Party Secretary of Tianjin
- In office September 1989 – February 1993
- Preceded by: Li Ruihuan
- Succeeded by: Nie Bichu

Chairman of the CPPCC Municipal Committee of Tianjin
- In office May 1988 – April 1990
- Preceded by: Wu Zhen (吴振)
- Succeeded by: Liu Jinfeng (刘晋峰)

Personal details
- Born: July 4, 1929 Xinjin County, Sichuan, China
- Died: February 3, 1993 (aged 63) Tianjin, China
- Party: Chinese Communist Party

= Tan Shaowen =

Chinese politician (1929–1993)

Tan Shaowen (谭绍文; July 4, 1929 – February 3, 1993) was a Chinese politician. He served as the Communist Party Chief and top leader of the direct-controlled municipality of Tianjin, and was a member of the Politburo of the Chinese Communist Party, one of the most powerful political bodies in the People's Republic of China. However, he died in 1993 before completing the full term of his office.

==Early life and career==
Tan Shaowen was born on July 4, 1929 in Xinjin County, Sichuan province. Both his parents worked as post and telecommunications employees. He attended primary and secondary school in Xinjin.

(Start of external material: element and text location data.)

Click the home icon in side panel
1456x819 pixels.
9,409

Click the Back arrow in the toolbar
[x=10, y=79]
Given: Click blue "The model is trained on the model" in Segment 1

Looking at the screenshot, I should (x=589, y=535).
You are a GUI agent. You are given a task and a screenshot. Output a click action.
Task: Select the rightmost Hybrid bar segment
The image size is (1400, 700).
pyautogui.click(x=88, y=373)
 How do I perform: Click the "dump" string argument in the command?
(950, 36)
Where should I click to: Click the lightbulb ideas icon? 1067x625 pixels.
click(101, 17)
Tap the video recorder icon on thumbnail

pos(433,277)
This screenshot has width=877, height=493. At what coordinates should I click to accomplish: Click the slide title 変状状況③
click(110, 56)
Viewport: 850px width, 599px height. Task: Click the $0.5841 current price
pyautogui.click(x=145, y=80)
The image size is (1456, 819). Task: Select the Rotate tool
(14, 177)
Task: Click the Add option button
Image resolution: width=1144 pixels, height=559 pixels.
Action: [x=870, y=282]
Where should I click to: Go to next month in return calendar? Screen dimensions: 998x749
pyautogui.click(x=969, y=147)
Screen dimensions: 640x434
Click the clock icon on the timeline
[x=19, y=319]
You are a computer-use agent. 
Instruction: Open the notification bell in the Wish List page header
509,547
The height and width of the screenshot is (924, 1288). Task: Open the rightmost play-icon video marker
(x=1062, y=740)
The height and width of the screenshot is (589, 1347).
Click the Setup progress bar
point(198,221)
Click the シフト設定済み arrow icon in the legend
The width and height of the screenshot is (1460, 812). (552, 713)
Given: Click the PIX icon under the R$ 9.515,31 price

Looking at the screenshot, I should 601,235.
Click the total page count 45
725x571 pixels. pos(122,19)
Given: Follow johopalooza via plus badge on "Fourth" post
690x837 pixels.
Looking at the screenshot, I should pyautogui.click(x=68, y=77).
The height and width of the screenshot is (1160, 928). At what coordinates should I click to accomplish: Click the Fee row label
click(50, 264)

From 1948 to 1952 Tan attended several institutes of higher learning, including the Ming Yin College in Chengdu Textile Engineering and the Northwest Institute of Textile Engineering.

He was assigned to a state-owned cotton mill in Tianjin as a technician from 1953 to 1958. He became a teacher, and eventually the deputy director of the Woven Textile Industry School in Tianjin.

From 1958 to 1966 he was the Vice Director of the Hebei Institute of Textiles' Office of Academic Affairs. He eventually went on to become the President of the Hebei University of Technology.

==Political career==
In May 1953, Tan joined the Communist Youth League of China, and became a full member of the Chinese Communist Party in May 1953.

From August 1981 to May 1982, he served as the Deputy Director, the Deputy Party Secretary, and eventually the Director of the Tianjin Education Committee.

In May 1982, Tan Shaowen became a member of the CCP Tianjin Committee, and was promoted to Deputy Communist Party Chief of Tianjin in March 1983. He was responsible for education, science and technology, and propaganda in Tianjin. In May 1988 he became Chairman of the CPPCC Municipal Committee of Tianjin, and in September 1989 he was promoted to Communist Party Chief, the top government post of Tianjin.

In October 1992, Tan Shaowen became a member of the 14th Central Committee of the Chinese Communist Party, and was subsequently elected by that committee to serve in the 14th Politburo of the Chinese Communist Party, under the leadership of Jiang Zemin. Tan was supposedly drawn into the central leadership in order to counteract the growing trend for local politicians to ignore the policy of the central government.

Due to his early death, Tan served in only one of the seven Plenary Sessions of the 14th Central Committee of the Chinese Communist Party.

==Political achievements==
Tan Shaowen is credited with the modernisation of the Tianjin education system, as well as undertaking a series of measures to bolster Tianjin's economy. In terms of economic reform, Tan focused mainly on medium to large state-owned enterprises, and also constructed several development zones in Tianjin, including the New Technology Industrial Park. He also constructed urban and economic infrastructure, and promoted Tianjin to foreign investors.

==Death==
Tan died in Tianjin on February 3, 1993, at the age of 63 due to lung cancer. His death was significant, as it meant that the city of Tianjin was no longer represented in the Politburo. The next Tianjin party chief to gain a seat on the Politburo was Zhang Lichang in 2002.